TEGUCIGALPA, HONDURAS
El Gobierno del presidente Nasry Asfura dio inicio este lunes a las actividades concernientes a la celebración del 205 Aniversario de la Independencia de Honduras con la solemne ceremonia de arrío, incineración y vigilia de la Bandera Nacional.
El histórico escenario del Museo Casa Morazán y la Plaza Cívica General Francisco Morazán acogieron el significativo encuentro organizado por la Secretaría de Estado en el Despacho de Educación (Seduc), la subsecretaría de Servicios Educativos y el Comité Cívico Interinstitucional Permanente (COCIP).
Veneración y respeto al pabellón nacional
La jornada comenzó en las instalaciones de la Casa Morazán con la bienvenida protocolaria a cargo de la subsecretaria de Servicios Educativos y coordinadora del COCIP, Angélica Yaneth Sandres, quien recalcó la trascendencia de preservar los valores patrios en cada rincón del país.
«Que la presencia de nuestra bandera pueda despertar en nuestros corazones un amor más profundo por nuestra nación y renueve esa voluntad de servirle con honor», expresó Sandres.
Por su parte, la secretaria de Educación, Ivette Arely Argueta, ofreció las palabras inaugurales, resaltando el valor simbólico de la ceremonia de incineración de la bandera como un trato digno al símbolo patrio desgastado por el tiempo.
«Para nosotros, con amor y fervor patriótico, sabemos que es un acto especial. No queremos ver nuestro pabellón nacional en una bodega o en usos indebidos; por eso lo despedimos con respeto, admiración y gratitud por todo el año en que flameó en lo alto», destacó.
Uno de los momentos cumbre de la tarde fue la entrega solemne de 23 nuevas banderas nacionales.
Los pabellones fueron entregados por la designada presidencial, María Antonieta Mejía; la ministra de Educación, Ivette Arely Argueta Padilla; el jefe del Estado Mayor Conjunto de las Fuerzas Armadas, general de división Héctor Benjamín Valerio Ardón; y el alcalde del Distrito Central, Juan Diego Zelaya.
Las banderas fueron recibidas por los caballeros cadetes de la Academia Militar General Francisco Morazán, quienes las custodiarán para su posterior izado en las diferentes secretarías de Estado.
Posteriormente, las autoridades encabezaron la «Caravana de la Nacionalidad», un recorrido a pie resguardado por una valla de honor de 150 cadetes, donde desfilaron representantes de los tres poderes del Estado, las Fuerzas Armadas, el cuerpo diplomático y la alcaldía municipal al ritmo de la Banda de los Supremos Poderes.
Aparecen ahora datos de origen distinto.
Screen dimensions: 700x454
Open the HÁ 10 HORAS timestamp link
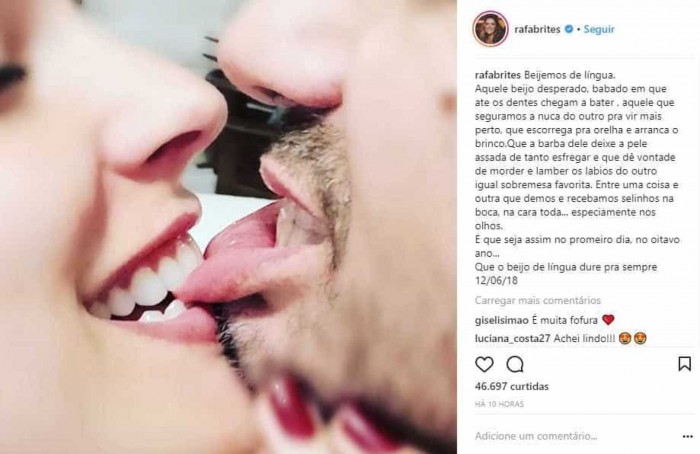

Honores, incineración y vigilia patria
En la Plaza Cívica General Francisco Morazán, se llevó a cabo el rito militar y cívico de bendición, ejecuciones del Himno Nacional, el arrío del pabellón saliente y la cremación reglamentaria de la bandera bajo un riguroso toque de silencio. Los restos de la bandera incinerada y el nuevo pabellón fueron trasladados para su custodia en la Casa Morazán.
Los actos oficiales cierran con la vigilia de las nuevas banderas, dando paso a manifestaciones de arte, danza folklórica y un espectáculo de fuegos artificiales a cargo de la Secretaría de las Culturas, las Artes y los Patrimonios de los Pueblos de Honduras (SECAPPH).